Elza Niego was employed as a typist for the National Insurance Company of Turkey. While vacationing on Heybeliada, she was approached by Osman Ratıp Bey, a prominent Muslim official 30 years her senior. Osman Ratıp Bey reportedly became obsessed with Niego, severing ties with his family to pursue her.

Following sustained harassment and stalking by Osman Ratıp, Niego cut her vacation short and returned to Istanbul. She subsequently filed a complaint with the police, resulting in Osman Ratıp's arrest and brief imprisonment. Upon his release, he continued to harass Niego and repeatedly proposed marriage to her mother, all of which were refused. Following Niego's engagement to a Jewish co-worker, Osman Ratıp confronted her on 17 August 1927 on Bankalar Caddesi. He attacked Niego with a knife, inflicting fatal wounds to her throat; her sister, Rejin, was also injured in the attack. While contemporary press coverage often framed the incident as a "crime of passion," modern scholars analyze it as a clear instance of stalking and femicide.

==Aftermath==
The funeral of Elza Niego turned into a spontaneous public demonstration against the state's failure to protect her. The crowd, chanting slogans such as "We want justice," was interpreted by the Turkish government and press as acting against the Turkish identity. Prominent nationalist newspapers launched an anti-Jewish campaign, accusing the protestors of arrogance and disloyalty.

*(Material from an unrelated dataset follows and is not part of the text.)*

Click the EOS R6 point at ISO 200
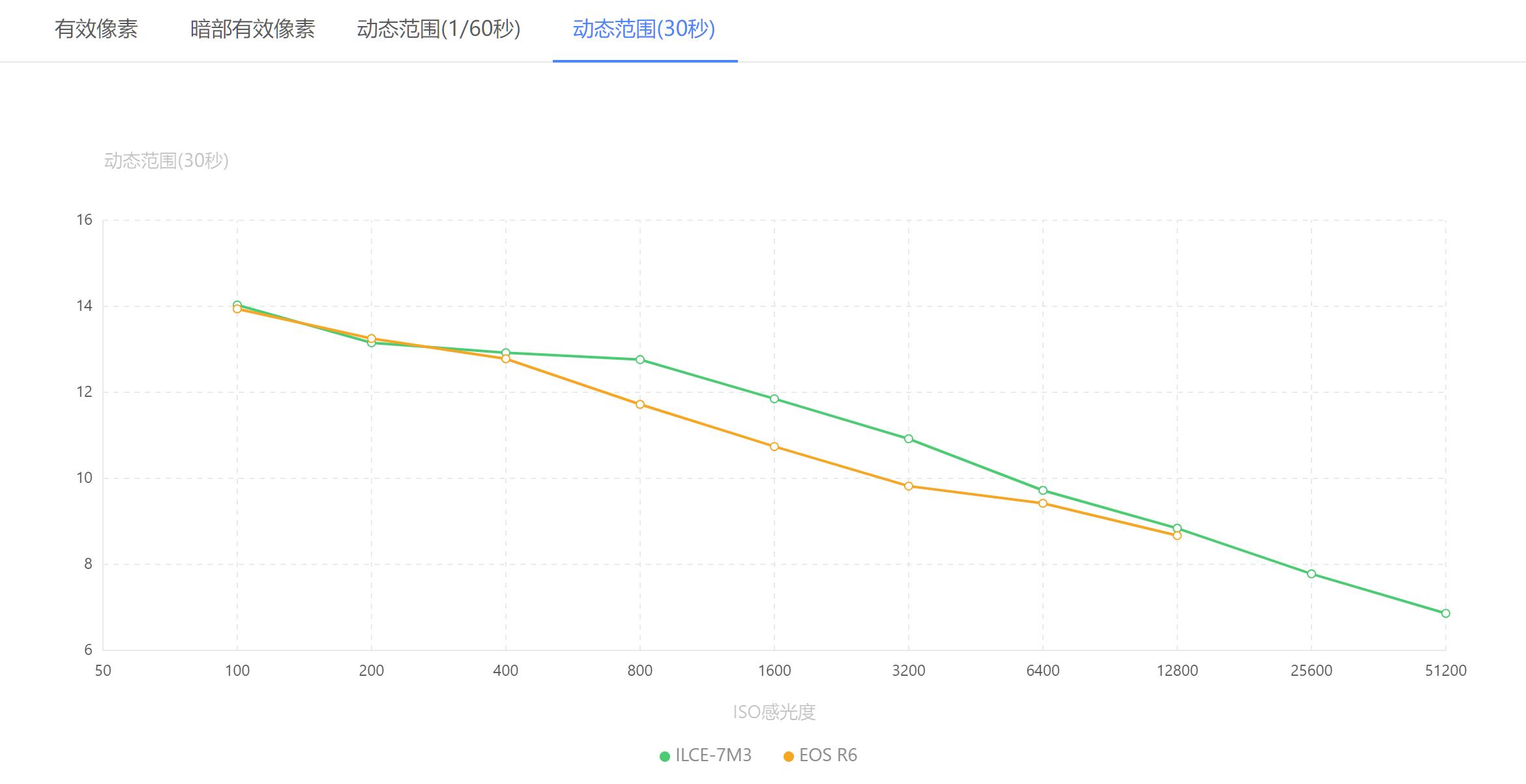This screenshot has height=784, width=1526. click(372, 338)
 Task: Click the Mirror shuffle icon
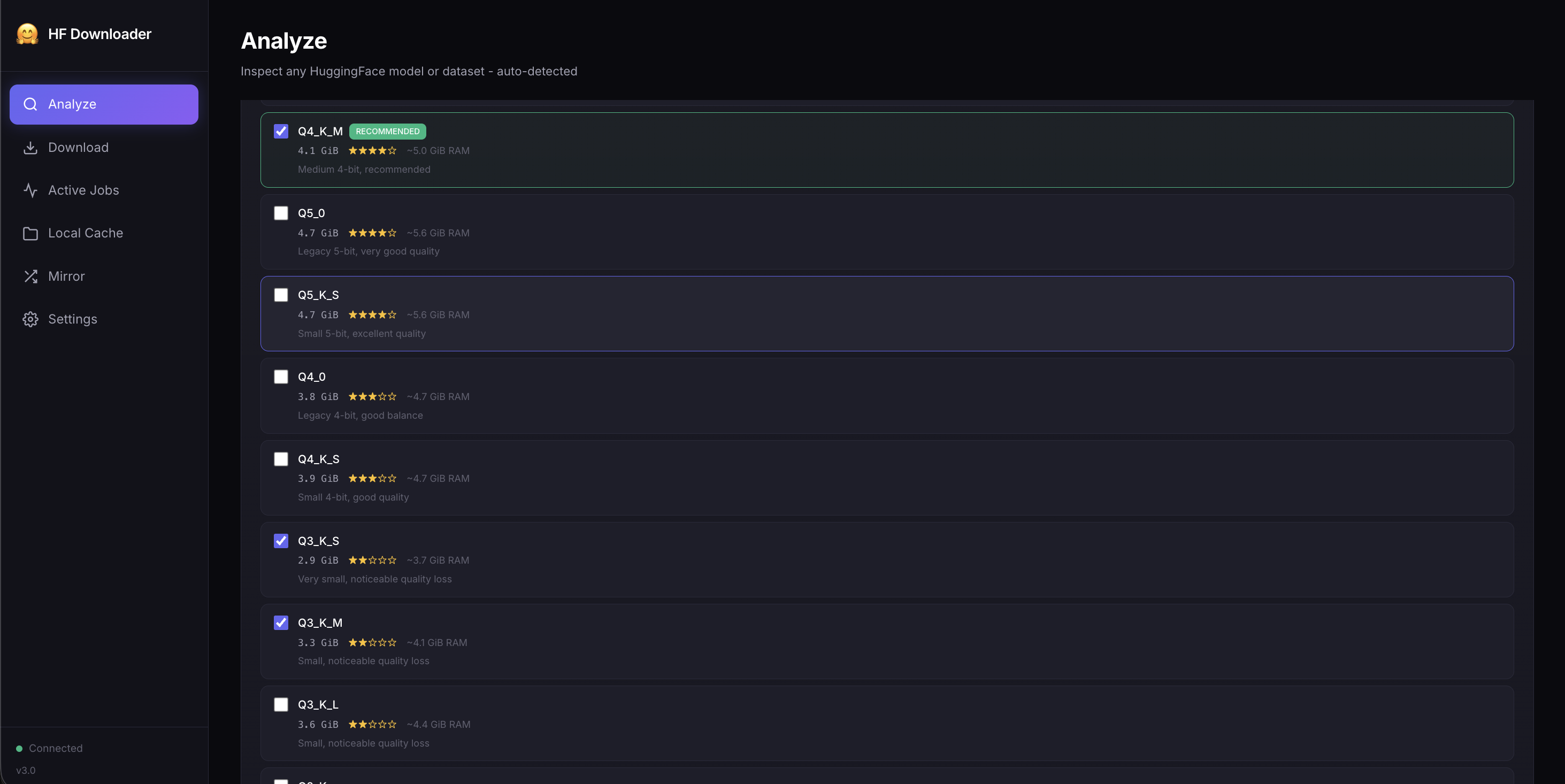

Following the demonstration, authorities detained nine or ten Jewish protestors, including a Russian witness to the murder. They were charged with "insulting the Turkish Republic" and "Turkishness." Although acquitted in the first trial, a second trial was initiated, resulting in the conviction of four protestors. The incident served as a catalyst for increased restrictions on the Jewish community, including the widening of the "Citizen, speak Turkish!" campaign.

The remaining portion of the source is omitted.